For North Girls’ Basketball, Team Means “One Family”
“It is not the critic who counts; not the man who points out how the strong man stumbles, or where the doer of deeds could have done them better. The credit belongs to the man who is actually in the arena, whose face is marred by dust and sweat and blood; who strives valiantly; who errs, who comes short again and again, because there is no effort without error and shortcoming; but who does actually strive to do the deeds; who knows great enthusiasms, the great devotions; who spends himself in a worthy cause; who at the best knows in the end the triumph of high achievement, and who at the worst, if he fails, at least fails while daring greatly, so that his place shall never be with those cold and timid souls who neither know victory nor defeat.” – Theodore Roosevelt
The girls playing basketball for North High School may not realize it, but they are the very embodiment of that famous quote.
This is no celebration of losing. It’s a salute to effort. And it’s not a sympathy card to the Bad News (Polar) Bears. It’s in admiration of a team that remains “one family” despite a run of adversity that would have lesser kids tossing in the towel.
Tuesday night they lost to Lincoln, dropping their record for the season to 0-16. On Wednesday they all showed up for practice, as usual. Their record is not reflected in the way they still go about their business.
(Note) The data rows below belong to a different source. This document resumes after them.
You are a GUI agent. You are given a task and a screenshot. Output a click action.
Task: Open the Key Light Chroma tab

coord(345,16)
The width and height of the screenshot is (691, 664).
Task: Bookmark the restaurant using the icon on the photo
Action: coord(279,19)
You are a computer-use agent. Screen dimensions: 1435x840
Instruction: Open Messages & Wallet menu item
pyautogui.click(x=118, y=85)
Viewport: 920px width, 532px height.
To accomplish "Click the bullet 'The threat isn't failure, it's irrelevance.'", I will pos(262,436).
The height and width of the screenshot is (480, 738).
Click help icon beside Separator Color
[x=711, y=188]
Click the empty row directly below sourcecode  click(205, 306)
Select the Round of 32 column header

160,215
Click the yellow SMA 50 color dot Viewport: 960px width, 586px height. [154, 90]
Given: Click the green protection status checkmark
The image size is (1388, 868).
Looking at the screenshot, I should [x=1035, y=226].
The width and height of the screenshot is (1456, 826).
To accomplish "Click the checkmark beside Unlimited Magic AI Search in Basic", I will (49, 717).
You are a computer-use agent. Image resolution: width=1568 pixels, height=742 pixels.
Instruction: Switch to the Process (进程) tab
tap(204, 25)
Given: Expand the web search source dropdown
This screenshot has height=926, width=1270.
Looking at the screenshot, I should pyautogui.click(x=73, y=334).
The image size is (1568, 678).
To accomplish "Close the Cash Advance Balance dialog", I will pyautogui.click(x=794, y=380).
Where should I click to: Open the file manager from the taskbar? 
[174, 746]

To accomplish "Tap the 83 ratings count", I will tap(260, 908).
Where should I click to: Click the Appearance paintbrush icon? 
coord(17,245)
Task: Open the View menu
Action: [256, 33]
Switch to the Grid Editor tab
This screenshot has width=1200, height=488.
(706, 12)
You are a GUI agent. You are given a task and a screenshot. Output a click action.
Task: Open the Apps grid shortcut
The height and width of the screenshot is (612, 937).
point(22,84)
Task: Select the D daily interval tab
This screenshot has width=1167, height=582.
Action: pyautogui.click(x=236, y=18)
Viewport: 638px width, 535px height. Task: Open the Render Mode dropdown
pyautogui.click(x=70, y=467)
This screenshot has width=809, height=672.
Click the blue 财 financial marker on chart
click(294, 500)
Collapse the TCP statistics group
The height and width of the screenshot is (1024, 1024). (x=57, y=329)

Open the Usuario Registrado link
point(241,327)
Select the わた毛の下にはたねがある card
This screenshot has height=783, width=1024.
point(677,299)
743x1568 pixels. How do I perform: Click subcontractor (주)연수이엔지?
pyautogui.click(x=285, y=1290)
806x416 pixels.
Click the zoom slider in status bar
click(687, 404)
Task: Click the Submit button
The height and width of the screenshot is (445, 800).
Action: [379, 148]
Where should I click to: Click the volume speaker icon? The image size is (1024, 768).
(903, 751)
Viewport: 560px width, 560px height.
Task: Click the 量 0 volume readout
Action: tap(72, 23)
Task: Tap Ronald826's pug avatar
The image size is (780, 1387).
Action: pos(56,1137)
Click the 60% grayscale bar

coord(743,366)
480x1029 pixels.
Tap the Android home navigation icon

Their collective spirit remains undefeated.
If you think it’s tough just getting up and going to work or school on sub-zero mornings, try and put yourself in the trunks of JV swimmers who are in the pool swimming laps before dawn. That’s what you call paying dues. Or the singlets of novice wrestlers who spend the winter getting taken down and pinned. That’s a tough way to learn. Or the shoes of a winless basketball team running sprints the day after the latest in a string of losses. That’s perseverance that few have in them.
As if things weren’t tough enough for first-year coach Michael Stanley and his squad they lost senior Richelle Jimerson to a knee injury recently against Ankeny. Stanley describes Jimerson as the state’s premiere shot-blocker. She’s played for five coaches in her four years at North.
Then junior sparkplug Sebrina Dixon went down this week in a game against the Railsplitters, also with a knee injury. Both Dixon and Jimerson still show up for practice where able-bodied teammates still run sprints commensurate to the number of turnovers committed in their most recent game.
Senior Shantell Cortez suited up Tuesday night after the grandmother she lived with passed away suddenly the day before. She too was at practice Wednesday. Where else would she go? After all, her teammates are family. That’s what it says on the team’s schedule poster and that’s what it looks like when you see the girls together. While they may not be taken seriously as a basketball team by outsiders they’re very serious about each other and their futures.
“The kids I hear making fun of us at school are the losers who don’t try anything,” says Dixon, who also participates in track and student council and has her sights set on a Science Bound scholarship to Iowa State. “Why should I care what they think? They don’t see how hard we work.”
As a senior Jimerson sometimes feels additional weight from all the losing. Last year the team won only once. “It hurts that we don’t get more support and I wish I could do more,” she says softly, looking away. Jimerson, too, runs track and plans on attending Simpson College next year where she hopes to continue both sports.
How does a coach hold a team together during a season so empty of triumph? Stanley looks even younger than his 32 years and his infectious enthusiasm is undaunted as he awaits that elusive first victory. He grew up playing the game himself in Detroit and coached most recently at Sioux City North before coming here. Besides injuries the only attrition on the roster came when one girl quit nine minutes into the first practice of the season, before even one game was lost. The rest of the girls have been all in. “Many of them have no background in basketball,” Stanley points out, noting that it takes a while to master the finer points when you have to start out explaining the difference between an assist and a rebound. “But there is no quit in any of them. I tell them all the time that they are all learning life lessons from basketball that have nothing to do with winning or losing a game.”
Then he takes the court and goes into a drill aimed at teaching the team that it’s more efficient to move the ball by passing than dribbling. “We’ve done a good job of reducing our backcourt turnovers,” he reminds them, gesturing toward the opposite end of the practice court. “So look how far we’ve come from where we started and how much closer we are to our goals.” Right on cue they run a play where the ball never touches the floor until it falls through the basket after a layup.
Next up for the Polar Bears on Friday night: Theodore Roosevelt High School. Tip-off is at 6:15 PM at the Roosevelt gym.